- Task statement -
Output the data below exactly.

- Dataset content -
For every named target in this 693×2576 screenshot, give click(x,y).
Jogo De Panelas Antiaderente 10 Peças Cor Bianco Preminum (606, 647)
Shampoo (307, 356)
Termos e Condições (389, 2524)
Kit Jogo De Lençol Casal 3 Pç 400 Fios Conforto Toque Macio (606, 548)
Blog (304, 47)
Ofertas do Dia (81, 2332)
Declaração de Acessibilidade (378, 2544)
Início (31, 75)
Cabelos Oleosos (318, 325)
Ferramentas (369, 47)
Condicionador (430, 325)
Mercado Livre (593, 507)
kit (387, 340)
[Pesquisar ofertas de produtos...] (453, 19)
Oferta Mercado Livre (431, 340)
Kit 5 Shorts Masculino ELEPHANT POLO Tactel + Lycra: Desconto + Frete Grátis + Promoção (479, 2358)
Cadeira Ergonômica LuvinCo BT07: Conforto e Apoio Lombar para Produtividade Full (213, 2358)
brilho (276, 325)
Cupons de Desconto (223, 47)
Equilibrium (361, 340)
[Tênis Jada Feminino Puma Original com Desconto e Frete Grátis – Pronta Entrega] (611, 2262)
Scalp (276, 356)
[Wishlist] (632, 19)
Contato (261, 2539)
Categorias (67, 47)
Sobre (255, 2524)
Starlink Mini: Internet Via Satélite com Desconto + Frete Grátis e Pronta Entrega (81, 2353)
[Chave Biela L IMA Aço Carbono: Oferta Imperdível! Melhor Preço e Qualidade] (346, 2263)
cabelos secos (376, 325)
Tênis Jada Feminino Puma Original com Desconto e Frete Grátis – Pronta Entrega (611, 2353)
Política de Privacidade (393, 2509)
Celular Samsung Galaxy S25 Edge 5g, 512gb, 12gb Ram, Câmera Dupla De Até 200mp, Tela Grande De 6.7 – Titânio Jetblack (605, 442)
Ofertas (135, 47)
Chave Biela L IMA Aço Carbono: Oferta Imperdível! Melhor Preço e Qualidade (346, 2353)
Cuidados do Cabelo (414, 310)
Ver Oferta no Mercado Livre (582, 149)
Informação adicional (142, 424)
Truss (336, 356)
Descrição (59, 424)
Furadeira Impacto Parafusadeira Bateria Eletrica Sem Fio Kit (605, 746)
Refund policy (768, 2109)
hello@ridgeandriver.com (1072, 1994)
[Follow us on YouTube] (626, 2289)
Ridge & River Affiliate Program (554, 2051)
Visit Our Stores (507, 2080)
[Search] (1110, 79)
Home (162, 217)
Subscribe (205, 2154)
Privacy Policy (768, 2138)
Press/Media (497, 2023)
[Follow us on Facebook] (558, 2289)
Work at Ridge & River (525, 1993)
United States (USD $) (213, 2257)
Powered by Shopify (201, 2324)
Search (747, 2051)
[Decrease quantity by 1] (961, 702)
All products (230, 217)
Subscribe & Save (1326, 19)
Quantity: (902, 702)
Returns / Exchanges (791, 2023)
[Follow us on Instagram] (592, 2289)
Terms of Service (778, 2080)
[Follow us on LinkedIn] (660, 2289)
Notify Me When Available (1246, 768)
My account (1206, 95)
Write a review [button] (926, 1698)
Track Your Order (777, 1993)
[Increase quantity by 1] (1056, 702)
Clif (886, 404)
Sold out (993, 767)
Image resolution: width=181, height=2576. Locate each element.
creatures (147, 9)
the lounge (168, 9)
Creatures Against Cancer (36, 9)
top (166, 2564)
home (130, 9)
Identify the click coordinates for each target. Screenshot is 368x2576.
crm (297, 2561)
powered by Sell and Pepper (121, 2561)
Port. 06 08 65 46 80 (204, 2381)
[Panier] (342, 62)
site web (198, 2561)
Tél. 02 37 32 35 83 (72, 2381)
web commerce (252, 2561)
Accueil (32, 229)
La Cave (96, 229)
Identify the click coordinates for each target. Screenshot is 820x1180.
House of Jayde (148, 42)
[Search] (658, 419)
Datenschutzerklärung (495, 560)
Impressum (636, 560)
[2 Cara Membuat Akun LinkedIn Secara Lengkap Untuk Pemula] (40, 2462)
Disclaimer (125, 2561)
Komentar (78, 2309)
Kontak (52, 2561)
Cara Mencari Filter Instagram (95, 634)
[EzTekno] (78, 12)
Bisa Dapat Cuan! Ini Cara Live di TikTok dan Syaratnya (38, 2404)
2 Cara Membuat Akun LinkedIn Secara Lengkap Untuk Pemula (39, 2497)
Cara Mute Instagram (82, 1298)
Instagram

- Result -
For every named target in this 693×2576 screenshot, give click(x,y).
Jogo De Panelas Antiaderente 10 Peças Cor Bianco Preminum (606, 647)
Shampoo (307, 356)
Termos e Condições (389, 2524)
Kit Jogo De Lençol Casal 3 Pç 400 Fios Conforto Toque Macio (606, 548)
Blog (304, 47)
Ofertas do Dia (81, 2332)
Declaração de Acessibilidade (378, 2544)
Início (31, 75)
Cabelos Oleosos (318, 325)
Ferramentas (369, 47)
Condicionador (430, 325)
Mercado Livre (593, 507)
kit (387, 340)
[Pesquisar ofertas de produtos...] (453, 19)
Oferta Mercado Livre (431, 340)
Kit 5 Shorts Masculino ELEPHANT POLO Tactel + Lycra: Desconto + Frete Grátis + Promoção (479, 2358)
Cadeira Ergonômica LuvinCo BT07: Conforto e Apoio Lombar para Produtividade Full (213, 2358)
brilho (276, 325)
Cupons de Desconto (223, 47)
Equilibrium (361, 340)
[Tênis Jada Feminino Puma Original com Desconto e Frete Grátis – Pronta Entrega] (611, 2262)
Scalp (276, 356)
[Wishlist] (632, 19)
Contato (261, 2539)
Categorias (67, 47)
Sobre (255, 2524)
Starlink Mini: Internet Via Satélite com Desconto + Frete Grátis e Pronta Entrega (81, 2353)
[Chave Biela L IMA Aço Carbono: Oferta Imperdível! Melhor Preço e Qualidade] (346, 2263)
cabelos secos (376, 325)
Tênis Jada Feminino Puma Original com Desconto e Frete Grátis – Pronta Entrega (611, 2353)
Política de Privacidade (393, 2509)
Celular Samsung Galaxy S25 Edge 5g, 512gb, 12gb Ram, Câmera Dupla De Até 200mp, Tela Grande De 6.7 – Titânio Jetblack (605, 442)
Ofertas (135, 47)
Chave Biela L IMA Aço Carbono: Oferta Imperdível! Melhor Preço e Qualidade (346, 2353)
Cuidados do Cabelo (414, 310)
Ver Oferta no Mercado Livre (582, 149)
Informação adicional (142, 424)
Truss (336, 356)
Descrição (59, 424)
Furadeira Impacto Parafusadeira Bateria Eletrica Sem Fio Kit (605, 746)
Refund policy (768, 2109)
hello@ridgeandriver.com (1072, 1994)
[Follow us on YouTube] (626, 2289)
Ridge & River Affiliate Program (554, 2051)
Visit Our Stores (507, 2080)
[Search] (1110, 79)
Home (162, 217)
Subscribe (205, 2154)
Privacy Policy (768, 2138)
Press/Media (497, 2023)
[Follow us on Facebook] (558, 2289)
Work at Ridge & River (525, 1993)
United States (USD $) (213, 2257)
Powered by Shopify (201, 2324)
Search (747, 2051)
[Decrease quantity by 1] (961, 702)
All products (230, 217)
Subscribe & Save (1326, 19)
Quantity: (902, 702)
Returns / Exchanges (791, 2023)
[Follow us on Instagram] (592, 2289)
Terms of Service (778, 2080)
[Follow us on LinkedIn] (660, 2289)
Notify Me When Available (1246, 768)
My account (1206, 95)
Write a review [button] (926, 1698)
Track Your Order (777, 1993)
[Increase quantity by 1] (1056, 702)
Clif (886, 404)
Sold out (993, 767)
Image resolution: width=181, height=2576. Locate each element.
creatures (147, 9)
the lounge (168, 9)
Creatures Against Cancer (36, 9)
top (166, 2564)
home (130, 9)
Identify the click coordinates for each target. Screenshot is 368x2576.
crm (297, 2561)
powered by Sell and Pepper (121, 2561)
Port. 06 08 65 46 80 (204, 2381)
[Panier] (342, 62)
site web (198, 2561)
Tél. 02 37 32 35 83 (72, 2381)
web commerce (252, 2561)
Accueil (32, 229)
La Cave (96, 229)
Identify the click coordinates for each target. Screenshot is 820x1180.
House of Jayde (148, 42)
[Search] (658, 419)
Datenschutzerklärung (495, 560)
Impressum (636, 560)
[2 Cara Membuat Akun LinkedIn Secara Lengkap Untuk Pemula] (40, 2462)
Disclaimer (125, 2561)
Komentar (78, 2309)
Kontak (52, 2561)
Cara Mencari Filter Instagram (95, 634)
[EzTekno] (78, 12)
Bisa Dapat Cuan! Ini Cara Live di TikTok dan Syaratnya (38, 2404)
2 Cara Membuat Akun LinkedIn Secara Lengkap Untuk Pemula (39, 2497)
Cara Mute Instagram (82, 1298)
Instagram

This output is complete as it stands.